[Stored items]
═══

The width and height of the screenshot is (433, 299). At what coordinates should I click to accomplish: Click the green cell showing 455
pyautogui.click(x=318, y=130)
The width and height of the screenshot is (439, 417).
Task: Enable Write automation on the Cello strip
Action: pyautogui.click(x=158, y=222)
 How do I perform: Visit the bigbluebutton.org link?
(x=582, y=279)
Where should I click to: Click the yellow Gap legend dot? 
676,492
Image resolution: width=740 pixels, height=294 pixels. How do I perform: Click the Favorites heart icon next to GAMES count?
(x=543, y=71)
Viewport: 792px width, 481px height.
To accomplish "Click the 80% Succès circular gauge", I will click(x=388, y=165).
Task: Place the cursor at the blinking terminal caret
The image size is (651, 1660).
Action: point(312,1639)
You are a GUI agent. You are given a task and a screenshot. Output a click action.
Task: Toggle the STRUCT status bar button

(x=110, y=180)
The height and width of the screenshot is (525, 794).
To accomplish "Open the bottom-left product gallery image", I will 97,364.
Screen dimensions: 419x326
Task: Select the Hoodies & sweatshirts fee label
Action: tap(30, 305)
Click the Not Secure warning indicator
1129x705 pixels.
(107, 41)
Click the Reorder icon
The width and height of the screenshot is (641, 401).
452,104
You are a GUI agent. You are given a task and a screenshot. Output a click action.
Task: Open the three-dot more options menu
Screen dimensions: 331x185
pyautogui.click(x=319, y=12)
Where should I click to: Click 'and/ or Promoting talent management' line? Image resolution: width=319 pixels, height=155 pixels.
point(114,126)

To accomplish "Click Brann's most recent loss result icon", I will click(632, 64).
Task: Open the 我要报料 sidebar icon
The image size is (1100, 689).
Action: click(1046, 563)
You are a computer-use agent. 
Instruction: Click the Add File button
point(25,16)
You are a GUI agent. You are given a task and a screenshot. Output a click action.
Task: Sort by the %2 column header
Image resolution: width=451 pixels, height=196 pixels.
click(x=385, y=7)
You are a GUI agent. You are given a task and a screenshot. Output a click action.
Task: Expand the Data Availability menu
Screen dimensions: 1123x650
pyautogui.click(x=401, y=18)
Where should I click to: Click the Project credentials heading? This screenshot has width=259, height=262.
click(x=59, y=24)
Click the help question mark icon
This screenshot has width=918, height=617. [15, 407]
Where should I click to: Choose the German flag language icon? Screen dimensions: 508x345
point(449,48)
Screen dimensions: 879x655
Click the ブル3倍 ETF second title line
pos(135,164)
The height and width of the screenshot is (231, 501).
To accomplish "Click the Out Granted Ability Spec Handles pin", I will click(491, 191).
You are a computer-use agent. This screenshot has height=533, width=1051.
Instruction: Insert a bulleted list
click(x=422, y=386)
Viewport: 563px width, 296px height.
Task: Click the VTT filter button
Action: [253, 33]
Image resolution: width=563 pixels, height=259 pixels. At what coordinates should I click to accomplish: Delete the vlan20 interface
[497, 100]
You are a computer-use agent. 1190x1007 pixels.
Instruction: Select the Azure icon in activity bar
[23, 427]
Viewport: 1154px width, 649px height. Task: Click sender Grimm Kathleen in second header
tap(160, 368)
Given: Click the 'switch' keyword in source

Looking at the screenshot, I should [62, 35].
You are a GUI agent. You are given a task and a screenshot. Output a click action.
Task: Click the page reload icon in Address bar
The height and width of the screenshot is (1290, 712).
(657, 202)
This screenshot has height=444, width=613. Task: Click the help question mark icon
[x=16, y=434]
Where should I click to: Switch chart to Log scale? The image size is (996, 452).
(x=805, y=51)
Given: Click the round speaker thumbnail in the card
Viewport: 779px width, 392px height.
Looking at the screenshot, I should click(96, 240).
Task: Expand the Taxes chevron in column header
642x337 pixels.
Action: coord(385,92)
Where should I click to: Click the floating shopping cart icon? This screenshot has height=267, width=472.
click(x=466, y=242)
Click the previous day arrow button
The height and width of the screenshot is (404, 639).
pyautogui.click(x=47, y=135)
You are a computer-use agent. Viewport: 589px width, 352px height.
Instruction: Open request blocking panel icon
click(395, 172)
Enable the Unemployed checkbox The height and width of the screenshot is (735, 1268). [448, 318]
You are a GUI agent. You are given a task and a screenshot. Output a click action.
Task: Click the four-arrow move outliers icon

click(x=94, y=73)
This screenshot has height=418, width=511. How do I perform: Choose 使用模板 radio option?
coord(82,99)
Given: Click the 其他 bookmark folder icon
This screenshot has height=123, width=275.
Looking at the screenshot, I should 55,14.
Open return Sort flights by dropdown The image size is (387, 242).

═══

Where does the string "menu" appear in the records? Copy every line that holds it.

Task: Open the three-dot more options menu
Task: Expand the Data Availability menu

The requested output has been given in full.